Assim, do ponto de vista formal, não houve descumprimento da decisão proferida por esta Corte. Resta analisar, no entanto, se desta vez foi declinado fundamento idôneo para a constrição cautelar dos Pacientes.

Anoto, outrossim, que durante o processamento do writ nesta Corte, sobreveio o julgamento da impetração originária pela Nona Câmara Criminal do Tribunal de Justiça do Estado de São Paulo, que denegou a ordem, mantendo a decretação da prisão preventiva dos Pacientes, nos termos do acórdão cuja cópia, que ora faço juntar, foi remetida ao meu Gabinete via e-mail.

Busca o Impetrante a desconstituição do segundo decreto prisional, que foi exarado pelo Juízo processante nos seguintes termos:

“[…] Verifica-se pelo que consta do pedido de fls. 3666⁄3670, inclusive pelos documentos de fls. 3671⁄3681, que os réus Estevam Hernandes Filho e Sônia Haddad Moraes Hernandes foram surpreendidos pelo Departamento da Polícia Federal Americana, tentando entrar naquele país com US$ 56.000,00 (cinqüenta e seis mil dólares) americanos, não declarados, praticando, em tese, delito no país estrangeiro.
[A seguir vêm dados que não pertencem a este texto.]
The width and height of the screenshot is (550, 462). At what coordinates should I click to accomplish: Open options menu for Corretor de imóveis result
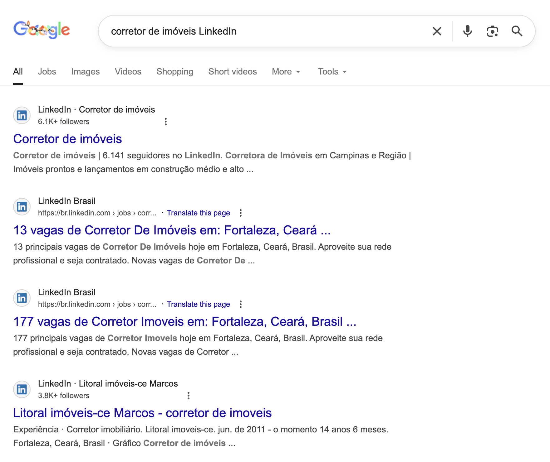pyautogui.click(x=166, y=122)
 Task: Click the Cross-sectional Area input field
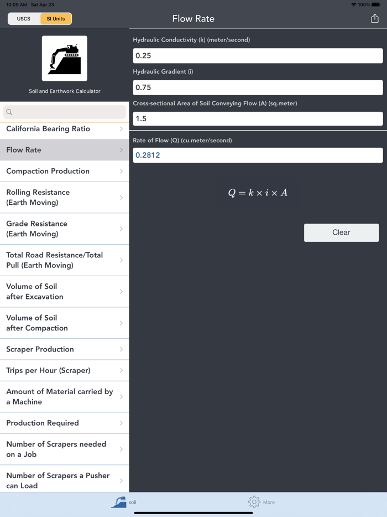[258, 118]
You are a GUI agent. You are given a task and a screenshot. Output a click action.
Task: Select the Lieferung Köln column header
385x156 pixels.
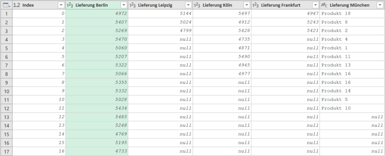click(222, 5)
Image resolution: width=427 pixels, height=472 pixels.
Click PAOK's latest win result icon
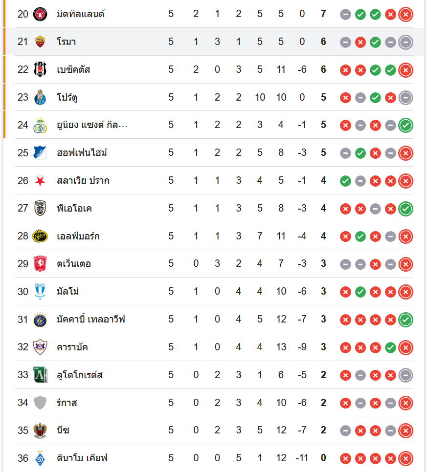tap(405, 209)
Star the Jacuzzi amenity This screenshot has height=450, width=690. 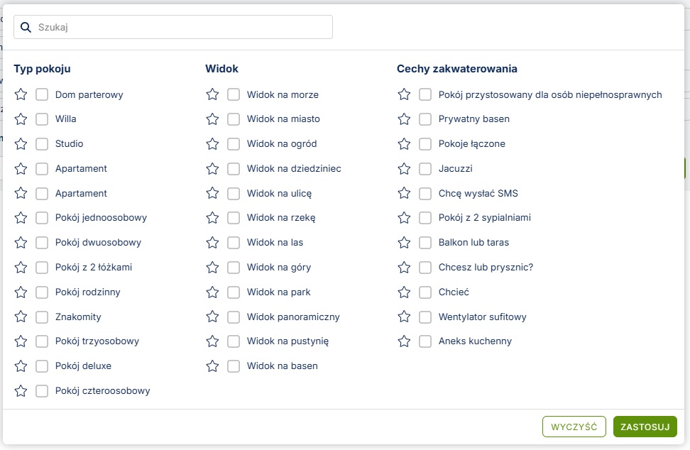tap(404, 169)
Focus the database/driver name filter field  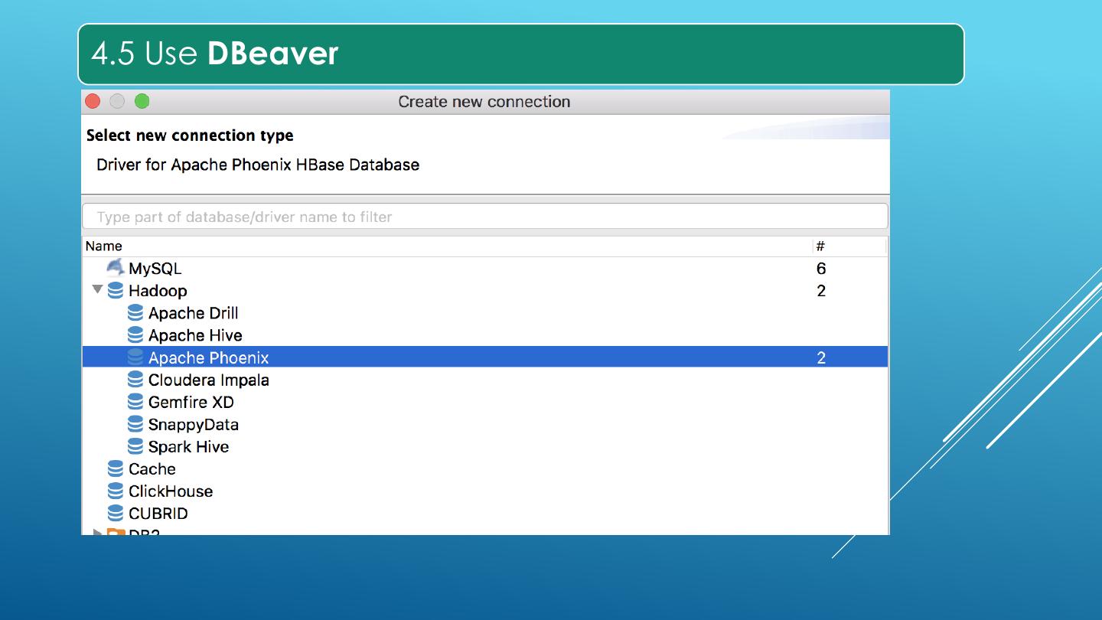[484, 217]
Diante desses fatos, verifica-se motivo novo, que leva este Juízo presumir que os réus Estevam e Sônia estariam providenciando meios, face os dólares apreendidos, para custear vida fora do Brasil, dificultando com isso, em caso de fuga, a busca da verdade real e a correta aplicação da lei penal, portanto, decreto, face aos novos e graves acontecimentos, a prisão preventiva dos réus mencionados.” (fls. 93⁄94)

Pelo que se vê, o MM. Juiz da causa, em face dos fatos narrados, erigiu como fundamento relevante a presunção de que os Réus estariam “providenciando meios […] para custear vida fora do Brasil, dificultando com isso, em caso de fuga, a busca da verdade real e a correta aplicação da lei penal”.

Ora, sem embargo da reprovabilidade da conduta em tela — que merece oportuna apuração, e reprimenda, se for o caso, perante o Juízo Federal competente —, esse fato não é o bastante, por si só, para subsidiar um decreto de prisão preventiva lastreado na presunção de que estariam os Réus preparando meios para uma fuga. Se fosse esse mesmo o propósito, é razoável supor que seus bens naquele país, mormente a mansão mencionada na denúncia, avaliada em US$ 465.000,00 (quatrocentos mil dólares americanos), já serviriam para viabilizá-lo, sendo que tal circunstância não ensejou, antes, a medida cautelar extrema.

Nesse contexto, creio ser desproporcional a medida e sem base fática concreta suficiente para justificá-la.

Ante o exposto, CONCEDO a ordem para cassar o decreto de prisão preventiva em tela, sem prejuízo de nova decretação de custódia cautelar, desde que devidamente fundamentada por razões supervenientes.

É o voto.

MINISTRA LAURITA VAZ

Relatora

ACÓRDÃO

Vistos, relatados e discutidos estes autos, acordam os Ministros da QUINTA TURMA do Superior Tribunal de Justiça, na conformidade dos votos e das notas taquigráficas a seguir, por unanimidade, concedeu a ordem, nos termos do voto da Sra. Ministra Relatora. Os Srs. Ministros Arnaldo Esteves Lima, Napoleão Nunes Maia Filho, Jorge Mussi e Felix Fischer votaram com a Sra. Ministra Relatora.